Resistance by Val McDermid


BBC Radio 4 Drama

Val McDermid, the Scottish crime writer, will need little introduction. McDermid started her writing career as a playwright, having had her first novel turned down by British publishers too numerous to mention (the old story). 

Her television work is well known to British audiences and Resistance is something of a treat for fans of radio drama. It is an original radio drama, commissioned, performed and broadcast by BBC Worldwide for Radio 4 starring Gina McKee. Developed as part of the Wellcome Trust and Radio 4’s Experimental Stories for Radio initiative an annual two-day workshop in which radio writers and producers work with researchers to develop dramas to pitch to Radio 4 Resistance certainly fulfils the Trust’s brief, which is ‘to ask big questions that are stimulated by biomedical research to reach people who aren’t usually interested in traditional science programmes’.

And it would be difficult to get much bigger than the apocalyptic devastation caused by factory-farmed meat that produces a pathogen resistant to all the antibiotics created since their discovery revolutionized medicine in the early days of the twentieth century.

### What is being asked:
Continue the review of Val McDermid's radio drama Resistance from the point where it stops.

### Provided information:
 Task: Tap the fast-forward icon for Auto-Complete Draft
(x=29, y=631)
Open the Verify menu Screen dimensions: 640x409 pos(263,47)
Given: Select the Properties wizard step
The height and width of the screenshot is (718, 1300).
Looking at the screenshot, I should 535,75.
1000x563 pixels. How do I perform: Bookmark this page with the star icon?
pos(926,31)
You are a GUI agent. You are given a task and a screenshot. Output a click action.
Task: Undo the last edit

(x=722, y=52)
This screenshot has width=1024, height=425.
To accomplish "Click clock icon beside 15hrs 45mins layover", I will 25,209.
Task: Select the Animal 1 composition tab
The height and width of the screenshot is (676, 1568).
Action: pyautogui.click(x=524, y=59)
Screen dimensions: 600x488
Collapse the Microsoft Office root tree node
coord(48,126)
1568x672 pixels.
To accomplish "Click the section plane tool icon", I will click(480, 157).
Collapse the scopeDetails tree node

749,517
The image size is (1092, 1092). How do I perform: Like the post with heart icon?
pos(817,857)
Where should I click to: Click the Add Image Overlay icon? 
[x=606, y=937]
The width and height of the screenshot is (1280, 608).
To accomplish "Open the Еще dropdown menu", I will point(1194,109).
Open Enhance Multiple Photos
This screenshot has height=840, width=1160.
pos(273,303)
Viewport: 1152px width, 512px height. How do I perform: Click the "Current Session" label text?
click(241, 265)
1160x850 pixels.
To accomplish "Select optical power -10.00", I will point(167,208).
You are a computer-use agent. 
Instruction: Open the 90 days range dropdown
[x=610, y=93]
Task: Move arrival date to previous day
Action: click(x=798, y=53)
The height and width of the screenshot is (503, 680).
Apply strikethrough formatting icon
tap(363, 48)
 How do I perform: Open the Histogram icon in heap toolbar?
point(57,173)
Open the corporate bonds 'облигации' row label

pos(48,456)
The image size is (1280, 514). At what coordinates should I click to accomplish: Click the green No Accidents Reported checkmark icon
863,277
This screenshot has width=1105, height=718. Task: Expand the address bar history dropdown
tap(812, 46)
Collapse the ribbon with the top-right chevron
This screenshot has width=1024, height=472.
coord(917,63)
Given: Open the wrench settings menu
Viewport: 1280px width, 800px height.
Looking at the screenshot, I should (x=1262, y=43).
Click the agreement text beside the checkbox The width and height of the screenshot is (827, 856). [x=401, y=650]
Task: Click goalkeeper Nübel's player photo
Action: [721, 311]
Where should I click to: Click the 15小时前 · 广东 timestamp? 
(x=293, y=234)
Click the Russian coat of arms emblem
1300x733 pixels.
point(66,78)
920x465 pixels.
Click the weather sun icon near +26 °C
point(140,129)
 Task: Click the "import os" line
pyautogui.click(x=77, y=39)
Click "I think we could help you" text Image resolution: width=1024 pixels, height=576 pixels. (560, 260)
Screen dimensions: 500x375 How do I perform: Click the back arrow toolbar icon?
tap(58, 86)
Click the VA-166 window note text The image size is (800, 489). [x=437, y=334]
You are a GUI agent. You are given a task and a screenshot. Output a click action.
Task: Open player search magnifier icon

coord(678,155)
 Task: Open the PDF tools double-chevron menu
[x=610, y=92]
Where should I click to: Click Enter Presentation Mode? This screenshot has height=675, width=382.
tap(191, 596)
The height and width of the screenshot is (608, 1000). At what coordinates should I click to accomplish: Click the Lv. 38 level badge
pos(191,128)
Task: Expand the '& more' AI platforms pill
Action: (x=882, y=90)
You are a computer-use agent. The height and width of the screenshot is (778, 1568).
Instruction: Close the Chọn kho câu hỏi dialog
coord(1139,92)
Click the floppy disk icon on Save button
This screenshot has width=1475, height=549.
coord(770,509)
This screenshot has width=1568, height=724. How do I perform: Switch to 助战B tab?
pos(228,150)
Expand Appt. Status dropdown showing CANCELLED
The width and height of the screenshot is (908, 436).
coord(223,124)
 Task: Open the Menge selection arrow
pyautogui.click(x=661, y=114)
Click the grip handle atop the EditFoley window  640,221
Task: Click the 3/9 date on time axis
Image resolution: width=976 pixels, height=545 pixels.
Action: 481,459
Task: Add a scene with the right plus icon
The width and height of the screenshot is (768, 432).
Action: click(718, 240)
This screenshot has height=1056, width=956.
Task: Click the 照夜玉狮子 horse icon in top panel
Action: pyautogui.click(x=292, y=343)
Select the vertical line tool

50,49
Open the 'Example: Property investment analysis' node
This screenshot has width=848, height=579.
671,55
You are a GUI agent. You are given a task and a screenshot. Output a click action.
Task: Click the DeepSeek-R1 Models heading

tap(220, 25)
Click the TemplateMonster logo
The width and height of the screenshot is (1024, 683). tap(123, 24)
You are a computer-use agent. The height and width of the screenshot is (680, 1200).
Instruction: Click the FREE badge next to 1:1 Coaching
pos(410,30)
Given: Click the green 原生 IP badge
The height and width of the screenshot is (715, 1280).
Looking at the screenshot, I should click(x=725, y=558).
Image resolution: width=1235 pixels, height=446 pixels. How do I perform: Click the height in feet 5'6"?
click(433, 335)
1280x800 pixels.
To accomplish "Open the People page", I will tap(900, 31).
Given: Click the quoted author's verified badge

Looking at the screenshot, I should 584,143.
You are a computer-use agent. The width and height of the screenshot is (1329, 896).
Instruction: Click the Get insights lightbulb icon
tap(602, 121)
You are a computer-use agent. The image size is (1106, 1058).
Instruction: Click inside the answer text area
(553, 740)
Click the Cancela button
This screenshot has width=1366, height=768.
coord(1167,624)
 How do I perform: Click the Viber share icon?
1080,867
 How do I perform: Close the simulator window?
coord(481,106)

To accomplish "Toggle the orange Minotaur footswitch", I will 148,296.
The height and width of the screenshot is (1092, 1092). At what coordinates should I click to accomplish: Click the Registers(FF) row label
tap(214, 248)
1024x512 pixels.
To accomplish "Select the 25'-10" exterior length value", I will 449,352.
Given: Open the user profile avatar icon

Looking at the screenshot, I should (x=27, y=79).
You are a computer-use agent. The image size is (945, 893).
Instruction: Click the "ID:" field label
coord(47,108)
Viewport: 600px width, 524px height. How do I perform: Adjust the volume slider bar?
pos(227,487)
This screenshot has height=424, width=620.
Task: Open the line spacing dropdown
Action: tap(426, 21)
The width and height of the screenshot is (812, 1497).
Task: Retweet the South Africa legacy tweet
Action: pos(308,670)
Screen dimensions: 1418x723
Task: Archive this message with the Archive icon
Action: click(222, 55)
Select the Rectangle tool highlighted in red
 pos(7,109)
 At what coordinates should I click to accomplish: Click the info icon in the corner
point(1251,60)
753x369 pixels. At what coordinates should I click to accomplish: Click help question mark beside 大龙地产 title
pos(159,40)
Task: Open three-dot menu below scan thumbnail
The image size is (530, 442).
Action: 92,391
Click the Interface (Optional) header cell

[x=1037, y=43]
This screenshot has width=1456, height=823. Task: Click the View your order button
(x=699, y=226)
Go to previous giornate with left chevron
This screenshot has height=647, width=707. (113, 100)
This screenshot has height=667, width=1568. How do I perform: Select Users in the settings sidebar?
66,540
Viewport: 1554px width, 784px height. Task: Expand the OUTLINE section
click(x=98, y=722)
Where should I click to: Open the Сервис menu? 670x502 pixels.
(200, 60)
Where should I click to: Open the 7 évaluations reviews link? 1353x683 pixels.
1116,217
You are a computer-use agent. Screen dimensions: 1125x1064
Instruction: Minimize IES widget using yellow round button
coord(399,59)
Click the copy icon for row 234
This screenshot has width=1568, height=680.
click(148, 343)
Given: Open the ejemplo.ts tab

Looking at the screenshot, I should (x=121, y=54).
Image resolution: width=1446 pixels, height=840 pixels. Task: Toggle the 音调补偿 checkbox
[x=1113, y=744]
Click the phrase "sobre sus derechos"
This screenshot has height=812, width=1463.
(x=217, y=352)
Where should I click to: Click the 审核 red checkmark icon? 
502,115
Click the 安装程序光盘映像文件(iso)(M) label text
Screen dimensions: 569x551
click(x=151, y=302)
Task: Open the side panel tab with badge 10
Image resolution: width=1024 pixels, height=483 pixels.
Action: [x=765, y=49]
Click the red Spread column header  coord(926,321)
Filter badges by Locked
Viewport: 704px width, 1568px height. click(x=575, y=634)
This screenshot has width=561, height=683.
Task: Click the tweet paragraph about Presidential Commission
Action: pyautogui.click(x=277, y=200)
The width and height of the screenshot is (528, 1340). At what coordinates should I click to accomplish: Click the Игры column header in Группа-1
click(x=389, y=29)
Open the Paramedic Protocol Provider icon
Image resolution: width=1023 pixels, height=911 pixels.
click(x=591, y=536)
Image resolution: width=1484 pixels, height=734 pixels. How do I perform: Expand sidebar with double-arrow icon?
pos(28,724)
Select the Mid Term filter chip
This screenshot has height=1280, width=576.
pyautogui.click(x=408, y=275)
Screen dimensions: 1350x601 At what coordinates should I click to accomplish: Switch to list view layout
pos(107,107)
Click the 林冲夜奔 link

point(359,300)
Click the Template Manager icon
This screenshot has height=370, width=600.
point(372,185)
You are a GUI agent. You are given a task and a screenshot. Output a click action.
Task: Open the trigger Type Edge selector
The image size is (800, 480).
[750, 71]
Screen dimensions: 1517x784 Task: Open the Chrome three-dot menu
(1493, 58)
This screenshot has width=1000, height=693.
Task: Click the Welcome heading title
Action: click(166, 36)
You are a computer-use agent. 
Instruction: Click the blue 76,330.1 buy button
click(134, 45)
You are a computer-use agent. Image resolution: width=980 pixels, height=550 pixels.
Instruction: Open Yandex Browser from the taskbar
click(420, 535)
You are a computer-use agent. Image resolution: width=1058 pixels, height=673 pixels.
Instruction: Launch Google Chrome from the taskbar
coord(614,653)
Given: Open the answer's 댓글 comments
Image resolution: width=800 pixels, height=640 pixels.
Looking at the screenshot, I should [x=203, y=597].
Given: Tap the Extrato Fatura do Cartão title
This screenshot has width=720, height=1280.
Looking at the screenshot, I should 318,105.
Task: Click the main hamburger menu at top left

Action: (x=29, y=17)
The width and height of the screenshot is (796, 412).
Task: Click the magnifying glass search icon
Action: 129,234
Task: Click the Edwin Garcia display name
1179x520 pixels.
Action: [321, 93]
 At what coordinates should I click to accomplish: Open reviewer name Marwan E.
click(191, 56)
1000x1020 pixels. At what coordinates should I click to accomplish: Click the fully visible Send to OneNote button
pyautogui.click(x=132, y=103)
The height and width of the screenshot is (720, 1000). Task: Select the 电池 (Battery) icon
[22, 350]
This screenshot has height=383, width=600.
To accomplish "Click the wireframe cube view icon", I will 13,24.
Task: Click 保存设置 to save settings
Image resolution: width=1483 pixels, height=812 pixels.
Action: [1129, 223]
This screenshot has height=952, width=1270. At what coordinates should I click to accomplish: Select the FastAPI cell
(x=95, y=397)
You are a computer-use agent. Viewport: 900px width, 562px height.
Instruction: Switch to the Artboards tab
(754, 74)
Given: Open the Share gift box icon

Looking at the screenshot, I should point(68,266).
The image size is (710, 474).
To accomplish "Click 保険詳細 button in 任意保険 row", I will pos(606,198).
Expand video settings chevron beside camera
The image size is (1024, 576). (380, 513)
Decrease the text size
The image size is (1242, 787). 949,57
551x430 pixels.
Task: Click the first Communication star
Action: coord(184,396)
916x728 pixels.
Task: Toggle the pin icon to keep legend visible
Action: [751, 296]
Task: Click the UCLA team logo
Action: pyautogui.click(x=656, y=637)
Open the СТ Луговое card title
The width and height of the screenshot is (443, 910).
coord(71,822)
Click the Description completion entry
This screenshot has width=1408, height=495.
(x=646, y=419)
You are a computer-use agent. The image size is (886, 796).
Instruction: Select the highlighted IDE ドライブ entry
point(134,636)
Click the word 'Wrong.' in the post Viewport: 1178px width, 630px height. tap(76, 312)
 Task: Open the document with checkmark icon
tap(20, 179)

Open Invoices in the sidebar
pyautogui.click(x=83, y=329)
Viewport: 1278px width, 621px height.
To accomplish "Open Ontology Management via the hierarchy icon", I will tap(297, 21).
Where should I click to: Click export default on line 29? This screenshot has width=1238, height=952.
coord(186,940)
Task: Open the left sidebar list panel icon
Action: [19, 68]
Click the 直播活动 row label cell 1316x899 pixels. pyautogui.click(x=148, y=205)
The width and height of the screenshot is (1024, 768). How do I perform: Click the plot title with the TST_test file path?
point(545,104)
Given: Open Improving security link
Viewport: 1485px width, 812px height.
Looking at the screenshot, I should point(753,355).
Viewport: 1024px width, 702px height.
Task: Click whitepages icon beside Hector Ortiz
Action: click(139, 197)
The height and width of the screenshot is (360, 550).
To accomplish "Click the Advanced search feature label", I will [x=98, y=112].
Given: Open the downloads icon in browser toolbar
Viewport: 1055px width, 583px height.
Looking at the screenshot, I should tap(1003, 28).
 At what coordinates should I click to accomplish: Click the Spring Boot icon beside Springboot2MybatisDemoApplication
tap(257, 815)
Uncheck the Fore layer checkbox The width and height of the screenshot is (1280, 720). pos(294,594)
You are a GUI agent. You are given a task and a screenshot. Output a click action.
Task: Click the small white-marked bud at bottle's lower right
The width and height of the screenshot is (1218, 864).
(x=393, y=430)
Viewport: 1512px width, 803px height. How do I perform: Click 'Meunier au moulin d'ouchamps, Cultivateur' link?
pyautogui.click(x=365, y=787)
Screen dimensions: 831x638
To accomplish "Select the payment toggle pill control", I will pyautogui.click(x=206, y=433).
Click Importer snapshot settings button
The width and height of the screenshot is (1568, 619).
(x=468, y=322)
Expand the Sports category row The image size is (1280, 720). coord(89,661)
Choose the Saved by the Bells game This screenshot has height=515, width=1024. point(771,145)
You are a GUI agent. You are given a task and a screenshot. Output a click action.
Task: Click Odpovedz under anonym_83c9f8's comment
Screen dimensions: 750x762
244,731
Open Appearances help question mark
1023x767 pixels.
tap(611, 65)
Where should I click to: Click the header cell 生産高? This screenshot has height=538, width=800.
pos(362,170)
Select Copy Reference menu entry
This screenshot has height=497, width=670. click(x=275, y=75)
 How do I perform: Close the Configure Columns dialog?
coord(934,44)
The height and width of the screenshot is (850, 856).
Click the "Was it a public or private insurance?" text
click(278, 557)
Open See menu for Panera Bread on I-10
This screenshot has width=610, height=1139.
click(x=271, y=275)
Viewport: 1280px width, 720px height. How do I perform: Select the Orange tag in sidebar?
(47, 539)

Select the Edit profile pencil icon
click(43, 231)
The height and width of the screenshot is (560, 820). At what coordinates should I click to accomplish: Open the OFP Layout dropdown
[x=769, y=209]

### Expected output:
Like many a good drama, Resistance is grounded in verisimilitude: resourceful tenacious reporter Zoë, who just happens to be vegetarian; rain-soaked English music festival; ‘pop-up’ food stalls selling poorly sourced sausages; 100,000 hungry festival-goers and musicians from all parts of the globe; festival organisers in denial. In the opening ten minutes we also hear the soundtrack from a television report on the current shameful lack of anti-microbials. It’s all slightly frenetic and, dare I say, predictable. But it is polished BBC radio drama, in three fifty-minute episodes, that makes the most of broadcast stereo and drives home the propagandists’ point. The outcome is inevitably bleak, reminiscent of John Wyndham’s The Kraken Wakes (McDermid adapted Kraken Wakes, updated to the present day, for BBC Radio 4 in May 2016). Humankind has little left; civilisation effectively eviscerated.

The cast is faultless, with Gina McKee as journalist Zoë, Jason Done as Jamie, Nitin Kundra as Sam, Angela Lonsdale as Lisa, Henry Devas as Baz and Ashley Margolis as Will: I hope such voices will continue to participate in audio drama, which rarely has budgets sufficient to reward such impressive talent.

Of course, the question remains: will humankind change its behaviour so that antibiotics can prevail? Or will we wipe out the human race through complacency and short-term greed? Probably we won’t know until it is much too late.